# Using my PSP as a remote to turn my PS3 into a Media server?



## Rambo4 (Jan 25, 2008)

Hi, I have this question running in the back of my mind, and I am just curious if it is possible for this to work... Or if it would make any sense. I know the PSP will connect to the PS3 to watch a movie, but can it control the PS3 somehow. 

I did buy the bluetooth remote for my movies, but I am curious for things like music.


----------



## wbassett (Feb 8, 2007)

George I can't answer you since I don't have a PSP. My son does though so if nobody else can answer up I'll get ahold of him and see if he's played with this any.

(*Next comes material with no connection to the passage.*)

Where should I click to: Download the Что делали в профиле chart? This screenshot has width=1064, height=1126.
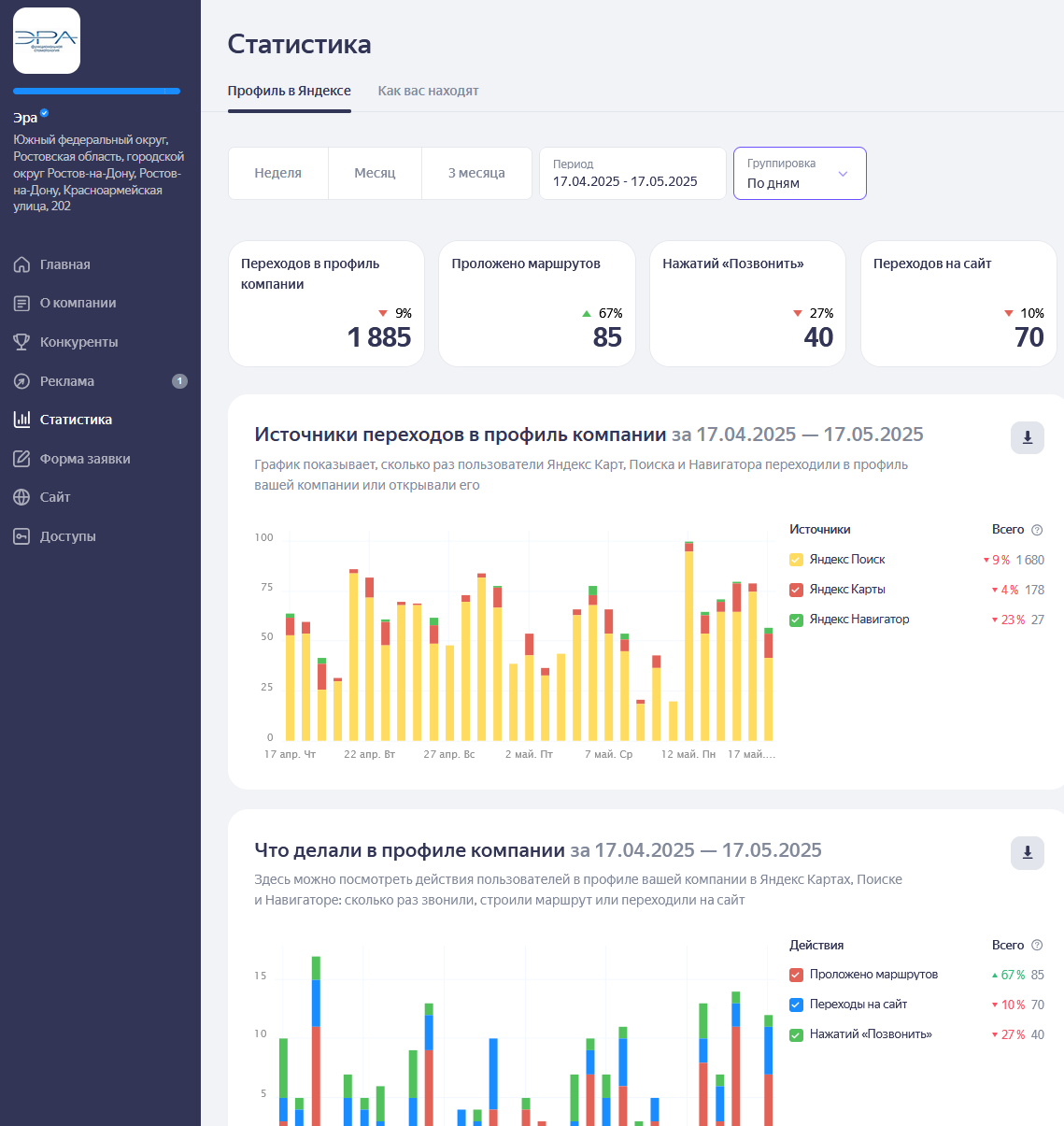coord(1028,852)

I do know you can turn the PS3 on remotely with the PSP, and listen to music and play movies and PS1 games that are on the PS3 HD, but I am not sure if you can control the PS3 persay other than just turning it on and accessing content on the PSP.


----------



## Rambo4 (Jan 25, 2008)

Thanks for the reply Bill, I appreciate anything you can find out. Its a bit of a shot in the dark but thought I would take a chance.


----------



## Guest (Jul 22, 2008)

Hello Rambo4

I guess you can. I found the following quote on the american PS3 page

----------quote-------------
Using the [Audio Output Device] setting

An [Audio Output Device] setting has been added under settings (Settings) > remote settings (Remote Play Settings) in the home menu.

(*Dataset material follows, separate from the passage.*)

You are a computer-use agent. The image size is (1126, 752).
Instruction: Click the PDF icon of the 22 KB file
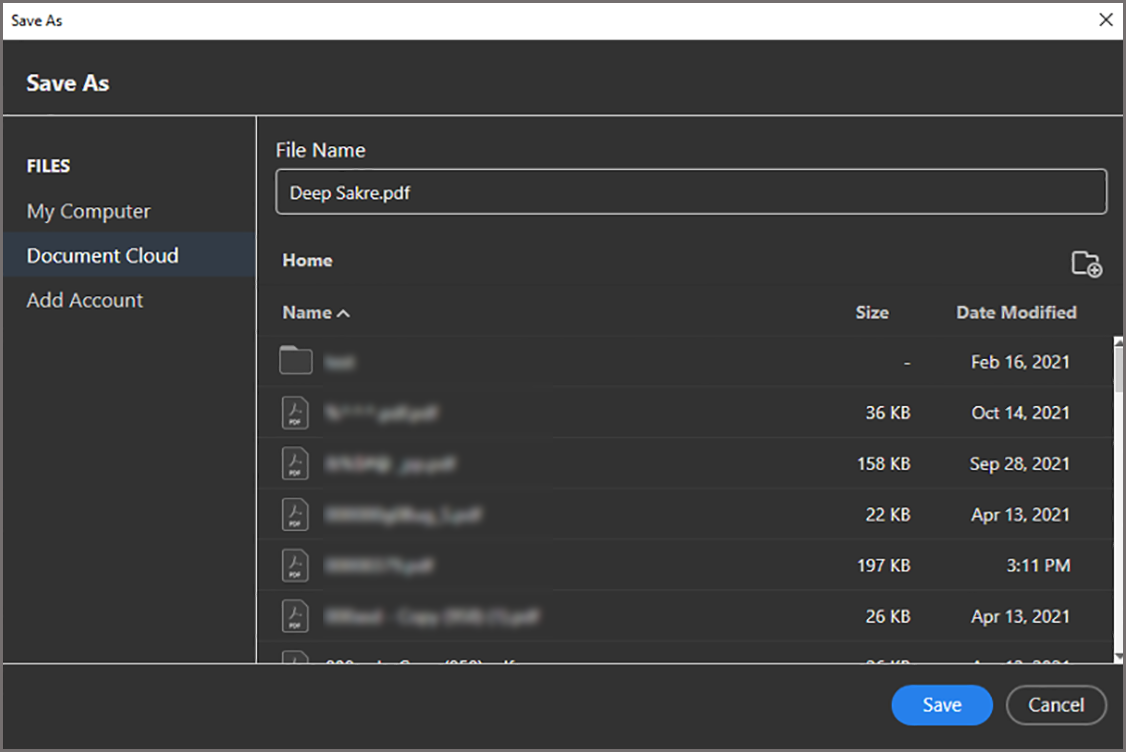tap(295, 515)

With this setting, you can use your PSP system as a remote control for playing audio on your PS3 system. If your PS3 system is connected to an audio output device such as an AV receiver, you can operate the device without turning on your TV.

You can set which system plays audio during remote play with a PSP system.
PSP Play audio on the PSP system.
PS3 Play audio on the PS3 system.
--------quote------------------------

I don't think I can give you the link, since I'm a very new user, though, but I have the setting on my PS3

If this doesn't work I'd like to know, since I'm considering buying a PSP the next time I'm in the US, so I won't have to turn on my projector every time I want to listen to music.


----------



## Rambo4 (Jan 25, 2008)

Thanks for the head's up! I thought one should be able to, but never got around to playing around with the settings that much. I have been busy with work and "Metal Gear Solid 4"... 

I agree that would be really nice not to have to fire up the projector for music now and then. I'll give it a shot and get back to you. Thanks again.


----------